Parts of the exercise:
A – Reproduce the part of the division viol passage that opens with the words containing "The division viol is an" and closes with "a lyra viol.".
B – In the division viol passage, how does the notation of music for the division viol differ from that of the lyra viol?

Reading passage:
The division viol is an English type of bass viol, which was originally popular in the mid-17th century, but is currently experiencing a renaissance of its own due to the movement for historically informed performance. John Playford mentions the division viol in his A Brief Introduction of 1667, describing it as smaller than a consort bass viol, but larger than a lyra viol.

As suggested by its name, (divisions were a type of variations), the division viol is intended for highly ornamented music, and for improvisations. The division viol also had a very large range with the tuning D–G–c–e–a–d', resulting in the ability of skilled players to play divisions on any part in a polyphonic vocal piece.

The division viol may be historically connected with the viola bastarda, and came into being in the mid-17th century in England. Music for the division viol was mainly linear, although there were occasionally lyra-like passages, and music for it was written on a staff, rather than in tablature like the lyra viol's music.

Information provided:
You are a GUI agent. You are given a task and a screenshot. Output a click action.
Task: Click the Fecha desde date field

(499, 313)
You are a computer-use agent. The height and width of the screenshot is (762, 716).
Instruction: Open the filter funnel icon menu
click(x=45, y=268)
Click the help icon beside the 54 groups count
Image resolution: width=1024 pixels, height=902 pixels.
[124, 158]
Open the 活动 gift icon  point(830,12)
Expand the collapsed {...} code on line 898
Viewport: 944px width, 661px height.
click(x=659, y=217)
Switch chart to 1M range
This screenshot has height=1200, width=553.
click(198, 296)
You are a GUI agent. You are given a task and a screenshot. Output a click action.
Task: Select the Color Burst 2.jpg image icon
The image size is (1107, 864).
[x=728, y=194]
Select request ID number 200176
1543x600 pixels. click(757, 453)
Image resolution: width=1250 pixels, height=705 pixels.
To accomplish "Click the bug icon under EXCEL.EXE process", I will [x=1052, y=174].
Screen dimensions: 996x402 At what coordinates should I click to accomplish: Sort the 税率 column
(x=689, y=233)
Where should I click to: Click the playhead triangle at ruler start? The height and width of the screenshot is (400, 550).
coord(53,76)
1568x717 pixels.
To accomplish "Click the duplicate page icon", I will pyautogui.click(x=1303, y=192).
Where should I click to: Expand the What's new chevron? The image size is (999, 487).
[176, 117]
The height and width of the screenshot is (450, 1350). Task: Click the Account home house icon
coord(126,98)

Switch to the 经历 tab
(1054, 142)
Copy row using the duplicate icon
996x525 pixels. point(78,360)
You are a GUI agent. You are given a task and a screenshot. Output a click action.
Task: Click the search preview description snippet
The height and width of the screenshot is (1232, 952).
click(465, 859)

Solved problems:
A –
The division viol is an English type of bass viol, which was originally popular in the mid-17th century, but is currently experiencing a renaissance of its own due to the movement for historically informed performance. John Playford mentions the division viol in his A Brief Introduction of 1667, describing it as smaller than a consort bass viol, but larger than a lyra viol.

B – Music for the division viol was written on a staff, while the lyra viol's music was written in tablature.